*** SOURCE DATA Section Begins ***
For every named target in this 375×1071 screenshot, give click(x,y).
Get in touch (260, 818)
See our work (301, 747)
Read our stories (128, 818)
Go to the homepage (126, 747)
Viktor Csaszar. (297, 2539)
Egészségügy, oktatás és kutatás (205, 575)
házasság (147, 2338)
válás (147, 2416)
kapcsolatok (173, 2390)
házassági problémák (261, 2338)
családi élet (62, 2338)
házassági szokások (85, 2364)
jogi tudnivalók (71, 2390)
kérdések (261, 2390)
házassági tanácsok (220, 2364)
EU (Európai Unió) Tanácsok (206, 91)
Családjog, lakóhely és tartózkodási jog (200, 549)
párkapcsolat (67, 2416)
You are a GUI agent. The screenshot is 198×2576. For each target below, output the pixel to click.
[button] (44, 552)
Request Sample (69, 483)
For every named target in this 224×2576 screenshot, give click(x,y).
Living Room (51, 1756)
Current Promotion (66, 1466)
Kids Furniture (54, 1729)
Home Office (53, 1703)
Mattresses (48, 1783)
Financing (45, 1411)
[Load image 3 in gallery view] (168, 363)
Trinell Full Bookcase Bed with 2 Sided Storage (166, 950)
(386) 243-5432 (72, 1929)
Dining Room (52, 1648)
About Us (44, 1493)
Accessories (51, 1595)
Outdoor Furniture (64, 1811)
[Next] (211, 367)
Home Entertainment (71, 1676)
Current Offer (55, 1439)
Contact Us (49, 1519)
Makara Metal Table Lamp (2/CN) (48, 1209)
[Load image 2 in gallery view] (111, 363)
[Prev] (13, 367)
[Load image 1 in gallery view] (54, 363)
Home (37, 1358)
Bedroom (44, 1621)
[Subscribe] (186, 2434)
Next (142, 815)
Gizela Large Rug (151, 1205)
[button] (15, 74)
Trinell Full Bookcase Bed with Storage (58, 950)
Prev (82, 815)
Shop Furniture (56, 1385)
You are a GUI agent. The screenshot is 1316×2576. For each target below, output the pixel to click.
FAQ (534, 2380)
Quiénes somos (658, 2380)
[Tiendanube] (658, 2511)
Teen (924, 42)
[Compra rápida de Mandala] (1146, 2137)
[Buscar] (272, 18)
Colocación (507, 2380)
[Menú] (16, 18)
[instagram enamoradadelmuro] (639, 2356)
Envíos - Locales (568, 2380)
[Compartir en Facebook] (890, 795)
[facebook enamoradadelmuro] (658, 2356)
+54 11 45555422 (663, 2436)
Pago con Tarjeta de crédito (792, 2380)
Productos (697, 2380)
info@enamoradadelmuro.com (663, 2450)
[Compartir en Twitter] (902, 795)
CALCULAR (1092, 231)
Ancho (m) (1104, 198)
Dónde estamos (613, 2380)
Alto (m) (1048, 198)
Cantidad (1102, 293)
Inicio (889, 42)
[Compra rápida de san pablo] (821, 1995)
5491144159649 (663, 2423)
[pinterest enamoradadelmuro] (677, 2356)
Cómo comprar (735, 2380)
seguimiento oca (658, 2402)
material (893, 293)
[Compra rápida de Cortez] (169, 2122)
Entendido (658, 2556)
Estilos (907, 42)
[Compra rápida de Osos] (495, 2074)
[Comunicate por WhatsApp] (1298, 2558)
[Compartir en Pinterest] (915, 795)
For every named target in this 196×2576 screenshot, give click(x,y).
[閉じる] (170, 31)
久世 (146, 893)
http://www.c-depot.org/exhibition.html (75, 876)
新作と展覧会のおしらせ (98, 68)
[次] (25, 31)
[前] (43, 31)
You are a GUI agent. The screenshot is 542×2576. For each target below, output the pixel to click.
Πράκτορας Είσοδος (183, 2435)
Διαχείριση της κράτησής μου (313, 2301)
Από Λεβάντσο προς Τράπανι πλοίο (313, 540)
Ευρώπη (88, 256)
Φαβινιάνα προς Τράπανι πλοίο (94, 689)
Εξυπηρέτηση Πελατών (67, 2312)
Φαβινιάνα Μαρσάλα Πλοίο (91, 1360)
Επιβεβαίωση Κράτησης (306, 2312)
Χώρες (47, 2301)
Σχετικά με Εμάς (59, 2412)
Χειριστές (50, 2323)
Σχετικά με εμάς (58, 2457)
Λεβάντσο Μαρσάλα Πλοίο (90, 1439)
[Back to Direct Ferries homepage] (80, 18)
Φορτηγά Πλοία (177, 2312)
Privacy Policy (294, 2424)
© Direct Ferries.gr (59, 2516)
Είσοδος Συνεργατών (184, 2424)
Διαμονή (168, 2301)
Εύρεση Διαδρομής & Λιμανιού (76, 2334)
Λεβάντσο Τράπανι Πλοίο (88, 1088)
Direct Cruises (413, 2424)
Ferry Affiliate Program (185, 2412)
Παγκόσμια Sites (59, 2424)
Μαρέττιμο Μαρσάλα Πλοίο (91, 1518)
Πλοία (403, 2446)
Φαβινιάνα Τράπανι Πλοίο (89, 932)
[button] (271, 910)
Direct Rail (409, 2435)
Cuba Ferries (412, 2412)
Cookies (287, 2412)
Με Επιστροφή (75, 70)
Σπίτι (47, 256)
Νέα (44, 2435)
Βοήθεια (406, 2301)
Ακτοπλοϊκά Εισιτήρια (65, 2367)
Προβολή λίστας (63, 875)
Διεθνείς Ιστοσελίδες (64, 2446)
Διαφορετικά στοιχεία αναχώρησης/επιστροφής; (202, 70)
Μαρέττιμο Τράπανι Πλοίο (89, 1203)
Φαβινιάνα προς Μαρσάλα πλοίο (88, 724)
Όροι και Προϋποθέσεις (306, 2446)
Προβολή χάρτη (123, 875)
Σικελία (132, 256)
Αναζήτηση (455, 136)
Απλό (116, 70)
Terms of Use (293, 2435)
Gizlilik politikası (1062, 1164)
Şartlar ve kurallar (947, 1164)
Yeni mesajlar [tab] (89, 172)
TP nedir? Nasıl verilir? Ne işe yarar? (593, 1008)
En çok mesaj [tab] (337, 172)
*** SOURCE DATA Section Ends ***
TASK STATEMENT
From the data above, return every line from the line that has "[Back to Direct Ferries homepage] (80, 18)" up to and including the line that has "Βοήθεια (406, 2301)", exactly.

SOLUTION FOR THIS TASK
[Back to Direct Ferries homepage] (80, 18)
Φορτηγά Πλοία (177, 2312)
Privacy Policy (294, 2424)
© Direct Ferries.gr (59, 2516)
Είσοδος Συνεργατών (184, 2424)
Διαμονή (168, 2301)
Εύρεση Διαδρομής & Λιμανιού (76, 2334)
Λεβάντσο Τράπανι Πλοίο (88, 1088)
Direct Cruises (413, 2424)
Ferry Affiliate Program (185, 2412)
Παγκόσμια Sites (59, 2424)
Μαρέττιμο Μαρσάλα Πλοίο (91, 1518)
Πλοία (403, 2446)
Φαβινιάνα Τράπανι Πλοίο (89, 932)
[button] (271, 910)
Direct Rail (409, 2435)
Cuba Ferries (412, 2412)
Cookies (287, 2412)
Με Επιστροφή (75, 70)
Σπίτι (47, 256)
Νέα (44, 2435)
Βοήθεια (406, 2301)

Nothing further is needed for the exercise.